New Zealand's ruling Labour Party has won a slim victory in a general election, but will need the support of minor parties to form a government.
Helen Clark is poised for a third term in office
Prime Minister Helen Clark's party has won 50 seats in parliament - well short of a majority and just one seat ahead of the opposition National Party.
Ms Clark has said she will negotiate with smaller parties to keep her government in office.
But the National Party is set to try to forge its own coalition government.
National Party leader Don Brash has refused to admit defeat, and said that in the coming days and weeks he would "endeavour to put together a National-led government".
Labour - 41% (50 seats)
National - 40% (49)
New Zealand First - 6% (7)
Greens - 5% (6)
United Future - 3% (3)
Maori - 2% (4)
Act - 1.5% (2)
Progressive Party - 1% (1)
If Ms Clark is confirmed in office, she will be the first Labour leader since World War II to win three terms.
"I've run a stable minority government for the last six years and I hope to form one again," Ms Clark said.
During the campaign she appealed to voters by pointing out that her party has kept the economy in good shape.
Mr Brash campaigned on a promise to strengthen trade ties with the US and scrap some welfare and voting rights enjoyed by New Zealand's native Maori people.
Correspondents say Labour is more likely to be able to form a government.
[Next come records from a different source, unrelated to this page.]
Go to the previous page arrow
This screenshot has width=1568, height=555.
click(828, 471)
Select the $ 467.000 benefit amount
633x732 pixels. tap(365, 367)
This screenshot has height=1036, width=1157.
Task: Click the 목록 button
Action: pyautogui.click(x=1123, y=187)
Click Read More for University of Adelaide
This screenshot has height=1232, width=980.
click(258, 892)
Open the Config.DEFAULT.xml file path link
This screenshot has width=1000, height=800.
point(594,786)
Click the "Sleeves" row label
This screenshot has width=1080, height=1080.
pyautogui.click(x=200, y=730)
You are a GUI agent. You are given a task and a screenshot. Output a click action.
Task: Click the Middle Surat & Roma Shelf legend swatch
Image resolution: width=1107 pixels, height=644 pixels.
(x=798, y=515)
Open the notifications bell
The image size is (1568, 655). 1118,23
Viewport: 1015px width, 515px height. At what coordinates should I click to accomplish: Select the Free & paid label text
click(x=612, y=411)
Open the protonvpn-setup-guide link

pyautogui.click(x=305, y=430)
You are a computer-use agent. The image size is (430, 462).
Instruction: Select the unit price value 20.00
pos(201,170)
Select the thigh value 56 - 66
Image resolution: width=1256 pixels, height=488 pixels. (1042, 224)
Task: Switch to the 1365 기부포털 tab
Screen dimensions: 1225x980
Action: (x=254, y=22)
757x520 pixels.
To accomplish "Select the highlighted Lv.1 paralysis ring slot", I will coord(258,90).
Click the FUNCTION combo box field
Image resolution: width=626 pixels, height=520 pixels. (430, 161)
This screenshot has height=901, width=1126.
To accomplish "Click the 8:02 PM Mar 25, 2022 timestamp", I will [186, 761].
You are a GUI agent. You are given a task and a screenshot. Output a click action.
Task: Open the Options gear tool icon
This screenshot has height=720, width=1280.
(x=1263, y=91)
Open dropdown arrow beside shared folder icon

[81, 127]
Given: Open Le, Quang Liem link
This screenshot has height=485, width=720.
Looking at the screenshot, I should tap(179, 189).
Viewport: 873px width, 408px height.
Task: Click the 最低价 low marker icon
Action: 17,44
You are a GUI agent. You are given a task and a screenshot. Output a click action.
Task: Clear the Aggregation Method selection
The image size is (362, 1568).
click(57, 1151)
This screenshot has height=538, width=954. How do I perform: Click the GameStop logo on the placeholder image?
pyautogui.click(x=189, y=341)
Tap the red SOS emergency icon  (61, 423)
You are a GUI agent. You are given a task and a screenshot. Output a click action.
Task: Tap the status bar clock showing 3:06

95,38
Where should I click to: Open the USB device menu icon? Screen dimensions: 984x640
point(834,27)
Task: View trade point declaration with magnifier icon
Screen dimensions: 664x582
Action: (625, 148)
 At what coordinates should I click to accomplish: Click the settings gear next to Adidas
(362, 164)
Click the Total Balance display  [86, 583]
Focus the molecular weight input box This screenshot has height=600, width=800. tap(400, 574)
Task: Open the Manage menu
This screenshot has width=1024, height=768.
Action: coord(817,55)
It already has the support of the Greens and the Progressive Party and can expect the backing of the indigenous Maori Party, whereas right-wing parties have not given wholehearted support to National.
The BBC's Greg Ward in Auckland says the election has been marked by a remarkable performance by National. The party has doubled its vote after being torn apart at the last election, he says.
The opposition leader has only been in parliament for three years, but has shaken up the establishment by vowing to soften New Zealand's ban on nuclear-powered vessels in its ports, and to discard some privileges for the Maori.
He says the long-standing nuclear ban is stifling relations with the US, and its renegotiation could help with a free trade deal.
Mr Brash has called for tax cuts, and the removal of seven seats reserved for Maori MPs and welfare policies aimed at the indigenous group.
Saturday's voting was described as steady throughout the day, with poll officials saying turnout seemed stronger than in 2002 at the country's 2,700 polling stations.
That year's 77% figure was considered low for the South Pacific nation, which has 2.83 million registered voters.